Inverse adaptive cluster sampling.

Consider a population in which the variable of interest tends to be at or near zero for many of the population units but a subgroup exhibits values distinctly different from zero. Such a population can be described as rare in the sense that the proportion of elements having nonzero values is very small. Obtaining an estimate of a population parameter such as the mean or total that is nonzero is difficult under classical fixed sample-size designs since there is a reasonable probability that a fixed sample size will yield all zeroes. We consider inverse sampling designs that use stopping rules based on the number of rare units observed in the sample. We look at two stopping rules in detail and derive unbiased estimators of the population total. The estimators do not rely on knowing what proportion of the population exhibit the rare trait but instead use an estimated value. Hence, the estimators are similar to those developed for poststratification sampling designs. We also incorporate adaptive cluster sampling into the sampling design to allow for the case where the rare elements tend to cluster within the population in some manner. The formulas for the variances of the estimators do not allow direct analytic comparison of the efficiency of the various designs and stopping rules, so we provide the results of a small simulation study to obtain some insight into the differences among the stopping rules and sampling approaches. The results indicate that a modified stopping rule that incorporates an adaptive sampling component and utilizes an initial random sample of fixed size is the best in the sense of having the smallest variance.

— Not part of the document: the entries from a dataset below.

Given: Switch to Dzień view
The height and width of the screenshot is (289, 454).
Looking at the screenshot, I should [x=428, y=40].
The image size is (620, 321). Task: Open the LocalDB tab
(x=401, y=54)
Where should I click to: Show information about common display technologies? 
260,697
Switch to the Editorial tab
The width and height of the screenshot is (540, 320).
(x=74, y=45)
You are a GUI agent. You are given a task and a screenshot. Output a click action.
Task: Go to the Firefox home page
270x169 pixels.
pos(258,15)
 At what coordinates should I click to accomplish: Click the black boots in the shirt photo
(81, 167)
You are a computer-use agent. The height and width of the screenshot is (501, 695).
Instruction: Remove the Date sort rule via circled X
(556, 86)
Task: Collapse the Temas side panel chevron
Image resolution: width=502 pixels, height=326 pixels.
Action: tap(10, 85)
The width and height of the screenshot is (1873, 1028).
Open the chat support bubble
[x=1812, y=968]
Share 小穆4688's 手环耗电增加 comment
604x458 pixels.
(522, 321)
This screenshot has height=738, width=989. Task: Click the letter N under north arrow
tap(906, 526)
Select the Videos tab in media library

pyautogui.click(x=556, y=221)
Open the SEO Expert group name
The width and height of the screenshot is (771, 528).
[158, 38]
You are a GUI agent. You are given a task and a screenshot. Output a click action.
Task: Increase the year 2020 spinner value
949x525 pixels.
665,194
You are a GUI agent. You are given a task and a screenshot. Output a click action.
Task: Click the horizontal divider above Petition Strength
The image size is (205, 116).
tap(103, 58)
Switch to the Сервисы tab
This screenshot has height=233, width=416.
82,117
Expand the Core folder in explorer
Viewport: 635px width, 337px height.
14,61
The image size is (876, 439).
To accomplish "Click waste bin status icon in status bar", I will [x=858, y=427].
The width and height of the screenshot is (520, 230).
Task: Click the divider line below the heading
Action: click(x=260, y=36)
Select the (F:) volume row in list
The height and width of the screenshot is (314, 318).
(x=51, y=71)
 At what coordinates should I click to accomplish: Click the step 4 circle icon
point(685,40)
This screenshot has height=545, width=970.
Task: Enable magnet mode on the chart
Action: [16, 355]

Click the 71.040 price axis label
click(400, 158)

Bootstrap confidence intervals for adaptive cluster sampling.

Consider a collection of spatially clustered objects where the clusters are geographically rare. Of interest is estimation of the total number of objects on the site from a sample of plots of equal size. Under these spatial conditions, adaptive cluster sampling of plots is generally useful in improving efficiency in estimation over simple random sampling without replacement (SRSWOR). In adaptive cluster sampling, when a sampled plot meets some predefined condition, neighboring plots are added to the sample. When populations are rare and clustered, the usual unbiased estimators based on small samples are often highly skewed and discrete in distribution. Thus, confidence intervals based on asymptotic normal theory may not be appropriate. We investigated several nonparametric bootstrap methods for constructing confidence intervals under adaptive cluster sampling. To perform bootstrapping, we transformed the initial sample in order to include the information from the adaptive portion of the sample yet maintain a fixed sample size. In general, coverages of bootstrap percentile methods were closer to nominal coverage than the normal approximation.